- _DATA LISTING_:

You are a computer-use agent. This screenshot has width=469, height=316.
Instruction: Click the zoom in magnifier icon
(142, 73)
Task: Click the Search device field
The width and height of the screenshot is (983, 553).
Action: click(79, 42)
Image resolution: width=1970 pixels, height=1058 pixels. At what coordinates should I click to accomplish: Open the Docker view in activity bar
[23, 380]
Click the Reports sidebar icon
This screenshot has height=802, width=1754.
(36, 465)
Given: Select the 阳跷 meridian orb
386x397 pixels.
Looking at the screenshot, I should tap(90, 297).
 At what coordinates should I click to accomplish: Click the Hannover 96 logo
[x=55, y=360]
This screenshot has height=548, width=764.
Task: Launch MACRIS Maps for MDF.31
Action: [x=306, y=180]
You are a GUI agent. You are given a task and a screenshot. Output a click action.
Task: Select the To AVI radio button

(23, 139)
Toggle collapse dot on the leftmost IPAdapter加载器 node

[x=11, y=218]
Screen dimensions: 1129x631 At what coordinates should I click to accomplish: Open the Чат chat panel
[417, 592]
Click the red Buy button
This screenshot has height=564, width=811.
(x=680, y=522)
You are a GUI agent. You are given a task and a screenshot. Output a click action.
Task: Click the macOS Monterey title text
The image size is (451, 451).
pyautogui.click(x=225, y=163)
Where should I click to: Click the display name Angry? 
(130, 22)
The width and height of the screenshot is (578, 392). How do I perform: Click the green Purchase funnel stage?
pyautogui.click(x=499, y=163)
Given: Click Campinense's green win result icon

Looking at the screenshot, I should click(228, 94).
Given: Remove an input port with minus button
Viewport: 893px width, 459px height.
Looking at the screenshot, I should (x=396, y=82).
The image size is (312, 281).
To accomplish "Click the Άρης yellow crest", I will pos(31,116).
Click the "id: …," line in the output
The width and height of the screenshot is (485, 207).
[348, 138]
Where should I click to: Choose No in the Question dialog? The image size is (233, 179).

- _WHAT YOU HAVE TO DO_: Set out every line of the items above as a numbered list, leaving out the blank lines.

- _TASK RESPONSE_:
1. You are a computer-use agent. This screenshot has width=469, height=316.
2. Instruction: Click the zoom in magnifier icon
3. (142, 73)
4. Task: Click the Search device field
5. The width and height of the screenshot is (983, 553).
6. Action: click(79, 42)
7. Image resolution: width=1970 pixels, height=1058 pixels. At what coordinates should I click to accomplish: Open the Docker view in activity bar
8. [23, 380]
9. Click the Reports sidebar icon
10. This screenshot has height=802, width=1754.
11. (36, 465)
12. Given: Select the 阳跷 meridian orb
13. 386x397 pixels.
14. Looking at the screenshot, I should tap(90, 297).
15.  At what coordinates should I click to accomplish: Click the Hannover 96 logo
16. [x=55, y=360]
17. This screenshot has height=548, width=764.
18. Task: Launch MACRIS Maps for MDF.31
19. Action: [x=306, y=180]
20. You are a GUI agent. You are given a task and a screenshot. Output a click action.
21. Task: Select the To AVI radio button
22. (23, 139)
23. Toggle collapse dot on the leftmost IPAdapter加载器 node
24. [x=11, y=218]
25. Screen dimensions: 1129x631 At what coordinates should I click to accomplish: Open the Чат chat panel
26. [417, 592]
27. Click the red Buy button
28. This screenshot has height=564, width=811.
29. (x=680, y=522)
30. You are a GUI agent. You are given a task and a screenshot. Output a click action.
31. Task: Click the macOS Monterey title text
32. The image size is (451, 451).
33. pyautogui.click(x=225, y=163)
34. Where should I click to: Click the display name Angry? 
35. (130, 22)
36. The width and height of the screenshot is (578, 392). How do I perform: Click the green Purchase funnel stage?
37. pyautogui.click(x=499, y=163)
38. Given: Click Campinense's green win result icon
39. Looking at the screenshot, I should click(228, 94).
40. Given: Remove an input port with minus button
41. Viewport: 893px width, 459px height.
42. Looking at the screenshot, I should (x=396, y=82).
43. The image size is (312, 281).
44. To accomplish "Click the Άρης yellow crest", I will pos(31,116).
45. Click the "id: …," line in the output
46. The width and height of the screenshot is (485, 207).
47. [348, 138]
48. Where should I click to: Choose No in the Question dialog? The image size is (233, 179).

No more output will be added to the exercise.